──────── DATA SECTION
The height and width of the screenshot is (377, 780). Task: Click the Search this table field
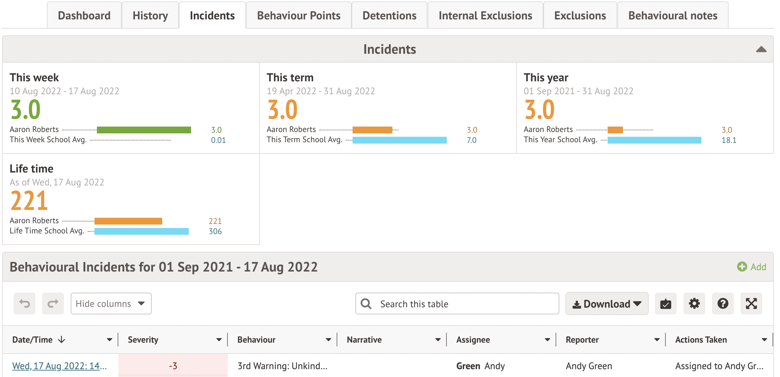click(x=466, y=304)
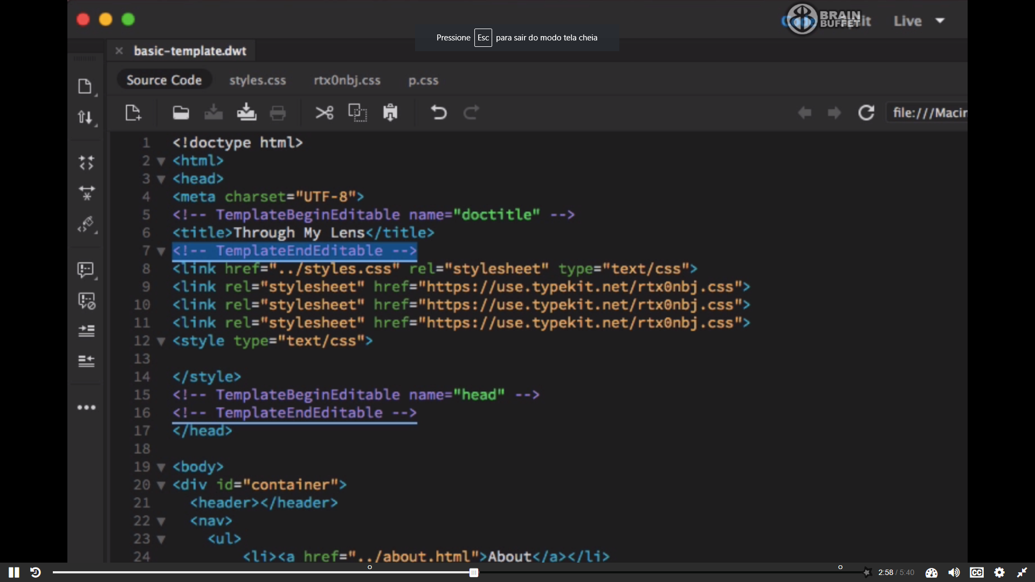Viewport: 1035px width, 582px height.
Task: Mute the video volume speaker
Action: pyautogui.click(x=954, y=572)
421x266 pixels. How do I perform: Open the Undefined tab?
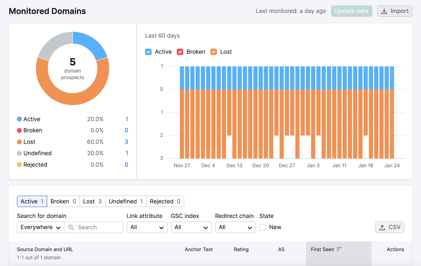(x=125, y=201)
────────────────
Set down all the entries exactly as they appear, but skip any pictures.

The height and width of the screenshot is (377, 780). Task: Click the Search this table field
click(x=466, y=304)
Viewport: 1035px width, 582px height.
Task: Mute the video volume speaker
Action: pyautogui.click(x=954, y=572)
421x266 pixels. How do I perform: Open the Undefined tab?
(x=125, y=201)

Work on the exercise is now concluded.